Você está na página 1de 1

As mãos de Ediene

Ediene tem 16 anos, rosto redondo, trigueiro, índio e bonito das meninas do
sertão nordestino. Vaidosa, põe anéis nos dedos e pinta os lábios com
batom. Mas Ediene é diferente. Jamais abraçará, não namorará de mãos
dadas e, se tiver filhos, não os aconchegará em seus braços para dar-lhes o
calor e o alimento dos seios de mãe. A razão é simples. Ediene não tem
braços.
Ela os perdeu numa maromba, máquina do século passado, com dois
cilindros de metal que amassam barro para fazer telhas e tijolos numa olaria.
Os dedos que enche de anéis são os dos pés, com os quais escreve, desenha
e passa batom nos lábios. Ediene, ainda menina, trabalhava na máquina
infernal, quando se distraiu e seus braços voltaram ao barro.

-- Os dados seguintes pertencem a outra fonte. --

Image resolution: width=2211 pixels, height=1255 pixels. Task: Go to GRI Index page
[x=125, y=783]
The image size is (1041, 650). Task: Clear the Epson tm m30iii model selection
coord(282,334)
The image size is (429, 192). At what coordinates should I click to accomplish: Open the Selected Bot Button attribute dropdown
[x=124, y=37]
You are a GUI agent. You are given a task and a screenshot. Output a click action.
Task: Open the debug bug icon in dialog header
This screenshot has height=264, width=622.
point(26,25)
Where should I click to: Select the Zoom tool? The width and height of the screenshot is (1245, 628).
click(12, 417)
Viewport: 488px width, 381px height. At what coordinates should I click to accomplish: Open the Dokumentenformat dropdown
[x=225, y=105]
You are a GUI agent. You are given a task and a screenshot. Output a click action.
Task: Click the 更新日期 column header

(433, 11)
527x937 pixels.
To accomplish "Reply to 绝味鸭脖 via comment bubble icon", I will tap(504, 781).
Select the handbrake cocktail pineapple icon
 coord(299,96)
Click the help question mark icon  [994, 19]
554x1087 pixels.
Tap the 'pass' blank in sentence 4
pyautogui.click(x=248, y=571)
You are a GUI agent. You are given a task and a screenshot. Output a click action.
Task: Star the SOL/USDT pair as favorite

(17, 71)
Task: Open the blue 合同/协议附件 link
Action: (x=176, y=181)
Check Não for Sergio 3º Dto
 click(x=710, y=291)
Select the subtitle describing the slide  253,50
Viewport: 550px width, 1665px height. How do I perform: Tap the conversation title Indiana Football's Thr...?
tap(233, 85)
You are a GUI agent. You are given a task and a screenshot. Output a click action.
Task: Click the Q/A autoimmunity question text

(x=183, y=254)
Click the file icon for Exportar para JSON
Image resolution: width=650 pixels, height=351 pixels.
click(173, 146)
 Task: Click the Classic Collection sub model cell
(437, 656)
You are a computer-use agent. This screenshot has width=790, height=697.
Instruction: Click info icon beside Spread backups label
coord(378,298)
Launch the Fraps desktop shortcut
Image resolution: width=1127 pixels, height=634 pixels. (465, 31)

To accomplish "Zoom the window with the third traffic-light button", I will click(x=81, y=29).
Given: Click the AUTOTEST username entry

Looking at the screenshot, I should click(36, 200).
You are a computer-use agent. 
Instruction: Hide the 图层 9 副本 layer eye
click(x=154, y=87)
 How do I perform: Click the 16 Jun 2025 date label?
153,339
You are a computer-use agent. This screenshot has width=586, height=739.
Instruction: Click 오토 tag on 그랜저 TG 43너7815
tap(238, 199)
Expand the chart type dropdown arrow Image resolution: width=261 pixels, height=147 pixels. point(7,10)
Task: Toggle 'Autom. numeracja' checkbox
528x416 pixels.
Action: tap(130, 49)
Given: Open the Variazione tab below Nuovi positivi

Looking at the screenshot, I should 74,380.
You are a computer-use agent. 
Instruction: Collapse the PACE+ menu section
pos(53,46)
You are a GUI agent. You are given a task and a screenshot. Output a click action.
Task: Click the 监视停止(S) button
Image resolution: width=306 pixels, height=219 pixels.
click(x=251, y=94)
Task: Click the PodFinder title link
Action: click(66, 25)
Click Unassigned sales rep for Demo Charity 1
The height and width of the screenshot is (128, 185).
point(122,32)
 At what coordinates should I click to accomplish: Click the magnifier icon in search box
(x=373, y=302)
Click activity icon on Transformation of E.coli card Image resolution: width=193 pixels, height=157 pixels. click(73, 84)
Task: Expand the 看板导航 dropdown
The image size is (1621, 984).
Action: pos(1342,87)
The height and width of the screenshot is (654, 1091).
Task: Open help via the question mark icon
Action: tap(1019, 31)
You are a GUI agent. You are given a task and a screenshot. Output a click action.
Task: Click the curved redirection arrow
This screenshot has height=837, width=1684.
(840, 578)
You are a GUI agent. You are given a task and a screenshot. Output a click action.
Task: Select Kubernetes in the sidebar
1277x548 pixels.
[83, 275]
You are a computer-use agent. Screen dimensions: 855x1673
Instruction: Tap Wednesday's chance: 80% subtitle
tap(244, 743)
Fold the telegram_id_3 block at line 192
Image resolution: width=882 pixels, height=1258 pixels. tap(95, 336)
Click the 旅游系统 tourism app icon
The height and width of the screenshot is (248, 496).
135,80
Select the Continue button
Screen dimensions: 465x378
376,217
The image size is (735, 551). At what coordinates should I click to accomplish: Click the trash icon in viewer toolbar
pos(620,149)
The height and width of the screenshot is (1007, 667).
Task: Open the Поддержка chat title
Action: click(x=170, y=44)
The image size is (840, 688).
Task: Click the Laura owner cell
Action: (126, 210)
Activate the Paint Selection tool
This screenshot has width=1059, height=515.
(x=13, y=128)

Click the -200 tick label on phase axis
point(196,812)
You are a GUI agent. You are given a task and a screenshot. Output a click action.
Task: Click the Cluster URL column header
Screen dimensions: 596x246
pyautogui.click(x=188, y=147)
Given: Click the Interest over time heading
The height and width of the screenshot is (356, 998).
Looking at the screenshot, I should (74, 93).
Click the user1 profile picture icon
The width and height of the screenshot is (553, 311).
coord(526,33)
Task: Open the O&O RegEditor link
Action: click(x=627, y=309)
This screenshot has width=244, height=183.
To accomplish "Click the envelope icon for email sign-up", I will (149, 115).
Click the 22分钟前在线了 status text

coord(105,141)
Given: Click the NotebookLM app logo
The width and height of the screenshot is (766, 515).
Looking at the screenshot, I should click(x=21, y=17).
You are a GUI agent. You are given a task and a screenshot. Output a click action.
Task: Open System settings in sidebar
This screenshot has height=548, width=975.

Ela é uma das
centenas de crianças mutiladas, todos os anos, trabalhando como gente
grande em troca de minguados cobres, indispensáveis para manter a vida de
famílias miseráveis em todo o país.
Crianças que, a partir dos três anos, ajudam as famílias em canaviais,
carvoarias, plantações de sisal, garimpos e olarias, sem direito a estudo, a
brincadeiras, ao convívio dos amigos; infância para sempre roubada, para
ganhar entre R$ 12,50 e R$ 50,00 POR MÊS DE TRABALHO, COM JORNADAS
DE ATÉ 14 HORAS! Quanto tempo você leva para gastar R$ 12,50? O que
consegue comprar com isso?
Pense e reflita que custa UM MÊS de trabalho duro de um menino semi-
escravo no Brasil. [...]
Até quando? Talvez fosse o caso de aproveitar a proposta da reforma do
Judiciário e adotar de vez a lei muçulmana, a Sharia. O ladrão teria a mão
direita decepada. Se fosse crime hediondo (o que rouba criança e doente ou
explora o trabalho infantil é ladrão hediondo), perderia as duas mãos,
esmagadas numa maromba bem azeitada. O Aurélio define, entre outras
coisas, maromba como “esperteza e malandragem”. Se todos os
marombeiros e ladrões tivessem medo de perder as mãos numa maromba,
talvez Ediene não fosse obrigada a escrever com os pés, pudesse carregar
seu filho e acariciá-lo, feliz, com o carinho que só as mães sabem.
Fritz Utzeri. Jornal do Brasil. Caderno B, 2 dez. 1999.